Constitutional law – England, U S, Australia – rule of law -Westminster System – Robodebt Royal Commission.

Stuart Robert and the evil of mediocrity

Even by Australian standards, Stuart Robert is a new low in our politics.  As the phrase goes, he just does not get it.  And his military background, misplaced loyalty, and limited intelligence, leave him prey to recycled tripe that in his warped mind leaves him free of any responsibility. 

Being ‘responsible’ is not a notion that looms large with a man raised as a minion to the armed services or as a soldier in the army of the God he prayed to in Parliament House with his friend and leader, Scott Morrison – another man of low intelligence with no idea of what it is to be ‘responsible.’
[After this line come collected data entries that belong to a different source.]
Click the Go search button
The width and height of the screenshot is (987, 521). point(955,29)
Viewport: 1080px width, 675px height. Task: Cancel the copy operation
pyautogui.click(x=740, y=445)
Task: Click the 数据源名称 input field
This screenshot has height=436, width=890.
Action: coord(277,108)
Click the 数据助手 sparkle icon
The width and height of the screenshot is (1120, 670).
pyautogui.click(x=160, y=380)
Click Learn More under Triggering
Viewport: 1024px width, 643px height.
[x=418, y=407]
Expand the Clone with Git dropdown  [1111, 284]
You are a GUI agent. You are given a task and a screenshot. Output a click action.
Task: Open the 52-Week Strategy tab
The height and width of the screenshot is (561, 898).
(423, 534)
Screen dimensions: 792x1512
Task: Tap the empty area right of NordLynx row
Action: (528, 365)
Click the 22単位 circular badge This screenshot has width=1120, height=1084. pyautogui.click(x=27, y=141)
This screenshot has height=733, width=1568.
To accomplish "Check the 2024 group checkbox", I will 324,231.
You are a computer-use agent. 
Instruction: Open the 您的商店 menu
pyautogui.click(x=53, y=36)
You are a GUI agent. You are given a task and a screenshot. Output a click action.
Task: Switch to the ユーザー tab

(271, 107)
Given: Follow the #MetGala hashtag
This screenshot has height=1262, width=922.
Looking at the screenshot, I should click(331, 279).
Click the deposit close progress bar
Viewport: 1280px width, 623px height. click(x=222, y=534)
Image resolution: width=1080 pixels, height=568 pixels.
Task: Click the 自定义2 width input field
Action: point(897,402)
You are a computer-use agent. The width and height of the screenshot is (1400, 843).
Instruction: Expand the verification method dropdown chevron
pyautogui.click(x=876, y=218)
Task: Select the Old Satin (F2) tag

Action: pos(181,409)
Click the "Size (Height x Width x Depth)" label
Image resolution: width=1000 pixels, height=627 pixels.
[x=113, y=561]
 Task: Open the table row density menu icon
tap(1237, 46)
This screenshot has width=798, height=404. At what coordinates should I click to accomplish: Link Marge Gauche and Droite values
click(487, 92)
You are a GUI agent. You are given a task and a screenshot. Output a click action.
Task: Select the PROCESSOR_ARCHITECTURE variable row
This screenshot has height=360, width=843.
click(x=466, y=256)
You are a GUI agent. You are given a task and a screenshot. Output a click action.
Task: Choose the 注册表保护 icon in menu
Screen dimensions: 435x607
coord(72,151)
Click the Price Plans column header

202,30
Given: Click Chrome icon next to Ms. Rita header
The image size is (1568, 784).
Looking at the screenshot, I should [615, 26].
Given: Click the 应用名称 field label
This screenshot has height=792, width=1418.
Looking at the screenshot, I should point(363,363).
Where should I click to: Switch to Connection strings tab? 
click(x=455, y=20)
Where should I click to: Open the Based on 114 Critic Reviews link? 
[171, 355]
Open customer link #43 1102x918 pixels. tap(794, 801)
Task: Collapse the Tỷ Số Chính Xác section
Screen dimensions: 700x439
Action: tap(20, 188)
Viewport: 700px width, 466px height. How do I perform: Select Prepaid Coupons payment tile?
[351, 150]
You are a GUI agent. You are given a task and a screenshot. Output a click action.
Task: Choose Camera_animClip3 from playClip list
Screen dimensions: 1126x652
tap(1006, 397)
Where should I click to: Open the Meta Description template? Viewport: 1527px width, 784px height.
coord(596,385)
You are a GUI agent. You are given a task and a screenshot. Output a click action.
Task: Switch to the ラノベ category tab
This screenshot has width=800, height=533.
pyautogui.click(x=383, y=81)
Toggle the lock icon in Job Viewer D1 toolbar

Robert’s performance yesterday before the Royal Commission was downright scary.  It was bad enough to call to mind the image of a bland mediocrity in another hemisphere in another time going to work each day with death in his briefcase.

Challenged by Commissioner Catherine Holmes about why he then continued to misrepresent the scheme publicly in media interviews when he knew it to be unlawful, Mr Robert said he was being a “dutiful cabinet minister” despite having “massive personal misgivings”.

“It doesn’t mean you have to misrepresent the figures though?” Commissioner Holmes asked.

“I had a massive personal misgiving, yes, but I am still a cabinet minister,” Mr Robert said.

“That’s what we do, ma’am.”

Pressed if this meant “misrepresent things to the Australian public”, Mr Robert said this happened often in the tax jurisdiction.

Mr Robert had previously been an assistant treasurer with responsibility for tax.

“Having come from tax, tax says black is white all the time. I’ve watched government do extraordinary things,” Mr Robert said.

That may not be moral insanity – but there is a vacuum where the conscience should sit.  A poor apology for a man allows a false sense of loyalty or duty – at least according to his evidence – to displace his humanity. 

This was a deformed version of the ‘superior orders’ response. 

And it recalls some observations about the ‘banality of evil’, and the conduct of a most mediocre man who looked ‘terribly and terrifyingly normal.’

Except for an extraordinary diligence in looking out for his personal advancement, he had no motives at all.  And this diligence in itself was in no way criminal; he certainly would never have murdered his superior in order to inherit his post.  He merely, to put the matter colloquially, never realised what he was doing…. It was sheer thoughtlessness….

The polite term for Robert is ‘galah’ – a galah who believes, or at least who is willing to assert, that in order to be a federal Minister of the Crown, you must be ready to take a hit for the team and tell the world a barefaced lie.

And he did not have to get this from his leader, the man he prayed with.  No, no, no – for them it was just business as usual.

Onward Christian Soldiers,

Marching as to war….

Robodebt – ministerial responsibility – Robert – Scott Morrison – Arendt.